* EXERCICE PROPOSÉ A *
Résumez en deux phrases l'extrait consacré à la répartition ethnique dans les gouvernements mauritaniens.

* EXTRAIT DU DOCUMENT *
<<<<
C’est ce que nous allons montrer dans les chapitres suivants.

 

I – POLITIQUE

A/ la repartition ethnique dans les gouvernements

En Mauritanie, c’est la Palissade que de dire que les Beydanes croient que ce pays leur appartient exclusivement. Bien sûr, les Français les ont aidés tellement à y croire que leur mentalité collective exclut désormais catégoriquement l’éventualité de la nomination d’un Négro-mauritanien à la magistrature suprême. D’où le postulat : la Mauritanie ne doit être dirigée que par un Beydane.

Les gouvernements qui se sont succédé entre 1958 et 1985 n’ont jamais été représentatifs de la diversité raciale.

 

 

  Gouvernement de février

1966

Gouvernement de février

1986

   

Ministres

 

Directeurs de cabinet

 

Ministres

Secrétaires Généraux

et Directeur cabinet président

Noirs 2 1 3 2
Beydanes 9 11 10 13
Total 11 12

(y compris celui du président)

13 15

(dont le secrétaire du gouvernement

les 2 directeurs de cabinets

 

Entre 1960 et 1986, le quota du tiers (1/3) et du quart (1/4) réservé aux Noirs est resté le même. Et pourtant, Haratines, Haalpulareen, Wolof, Soninké et Bambara ont dix fois plus de cadres compétents, ayant une haute conscience d’Etat plus que les Beydanes chez qui le tribalisme est encore fortement ancré. En effet, chez ces derniers, la tribu prime sur l’Etat.
>>>>
Extrait du jeu de données:
<<<<
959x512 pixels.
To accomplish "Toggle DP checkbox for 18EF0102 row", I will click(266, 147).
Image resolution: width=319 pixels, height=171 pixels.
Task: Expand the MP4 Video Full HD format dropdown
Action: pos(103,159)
>>>>
* EXERCICE PROPOSÉ B *
Redonnez mot pour mot toutes les lignes des enregistrements ci-dessus.

* RÉSULTAT CORRECT A *
Selon l'extrait, les Beydanes croient que la Mauritanie leur appartient exclusivement, une conviction que les Français les ont aidés à entretenir, d'où le postulat que le pays ne doit être dirigé que par un Beydane. Il affirme aussi que les gouvernements de 1958 à 1985 n'ont jamais été représentatifs de la diversité raciale et qu'entre 1960 et 1986 le quota réservé aux Noirs est resté d'un tiers ou d'un quart, bien que ces derniers aient, d'après lui, dix fois plus de cadres compétents.

* RÉSULTAT CORRECT B *
959x512 pixels.
To accomplish "Toggle DP checkbox for 18EF0102 row", I will click(266, 147).
Image resolution: width=319 pixels, height=171 pixels.
Task: Expand the MP4 Video Full HD format dropdown
Action: pos(103,159)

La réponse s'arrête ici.